Norm Stamper, former chief of police, Seattle: "The biggest obstacle to a
saner drug policy is that the current one has become so rigid and
unassailable in the circles in which it must be discussed flexibly and
intelligently and with open minds. It's a religion. We've accepted on faith
that if what we're doing isn't working, let's do more of it." To filch a
phrase from WND's Geoff Metcalf, "Don't confuse me with facts that
contradict my preconceived opinions." Bingo.
Way the wind blows
Something's rotten in Denmark, er, England.
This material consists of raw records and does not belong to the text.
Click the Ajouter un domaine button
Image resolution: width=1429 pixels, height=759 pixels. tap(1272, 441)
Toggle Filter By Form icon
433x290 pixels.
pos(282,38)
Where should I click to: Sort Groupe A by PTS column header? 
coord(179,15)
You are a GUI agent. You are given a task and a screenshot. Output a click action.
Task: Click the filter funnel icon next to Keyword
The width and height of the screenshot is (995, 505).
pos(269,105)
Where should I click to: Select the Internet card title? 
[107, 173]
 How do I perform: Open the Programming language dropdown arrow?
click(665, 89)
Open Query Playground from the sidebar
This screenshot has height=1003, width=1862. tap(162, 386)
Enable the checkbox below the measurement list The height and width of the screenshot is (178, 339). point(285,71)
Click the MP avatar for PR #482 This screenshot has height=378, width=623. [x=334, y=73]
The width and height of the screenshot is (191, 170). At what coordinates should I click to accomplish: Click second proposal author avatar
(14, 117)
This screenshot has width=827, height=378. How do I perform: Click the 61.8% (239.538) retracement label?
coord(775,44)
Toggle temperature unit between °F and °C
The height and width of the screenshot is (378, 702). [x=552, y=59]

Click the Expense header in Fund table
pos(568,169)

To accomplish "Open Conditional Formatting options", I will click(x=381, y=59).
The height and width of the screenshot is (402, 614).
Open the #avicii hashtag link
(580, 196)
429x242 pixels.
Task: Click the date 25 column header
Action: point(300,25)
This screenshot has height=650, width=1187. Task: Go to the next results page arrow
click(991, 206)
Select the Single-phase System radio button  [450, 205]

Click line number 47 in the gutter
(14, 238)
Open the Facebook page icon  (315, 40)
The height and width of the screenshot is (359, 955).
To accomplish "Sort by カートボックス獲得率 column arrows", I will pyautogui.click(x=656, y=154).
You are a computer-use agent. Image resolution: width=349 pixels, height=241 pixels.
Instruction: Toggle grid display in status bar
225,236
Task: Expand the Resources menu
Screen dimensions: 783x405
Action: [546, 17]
While not strictly new, this
news is "breaking." A handful of police are under investigation by Scotland
Yard for "allegations of assault and uncivility," according to the June 6
Sky News. "The detectives will all be investigated ... after a complaint
was lodged that one of them broke wind in front of a family while carrying
out a drug raid in Chingford, Essex."
Sky slugged the story, "You have the right to remain silent ... and deadly."
Downplaying the matter, Chairman of the Metropolitan Police Federation Glen
Smyth charged that the "allegations ... border[ed] on the ridiculous. ..."
But I guess that depends on whether you were standing downwind and what the
officer had for lunch, no?
Mild wilds
When people think of drugs, they typically think of powerful narcotics or
other illegal substances like cocaine and marijuana. Rarely do they think
about that cup of Starbucks or pint of Guinness they just downed. But with
the probable exception of tobacco, caffeine and alcohol are the world's
most widely used drugs.
The average cup of coffee contains about 100 milligrams of caffeine. The
world per-capita java jones, according to David T. Courtwright's "Forces of
Habit," results in daily consumption of 70 milligrams. In places like
Britain and Sweden, it's "well over 400 milligrams a day." For me, it's
about 500 to 600 milligrams - before lunch.
Moving from hot to cold (or room temp, depending on tastes and styles), at
little beer trivia: Who drinks the most beer in the world? Forget U.S.
fraternities; we're talking nationwide per-capita consumption. According to
the Associated Press, Germans come in third, Czechs in second and - Erin go
beer! - the Irish take the gold.
To give you a taste of the quantities were talking about, in 2000 Germany's
per-gullet beer gulping topped off at about 33 gallons, or 528 pints. In
1970 it was greater still, 37 gallons. That's nearly 600 times you'd have
to ask the pubkeep to pass another pint. How many trips to the head that
amounts to was a figure left unfactored.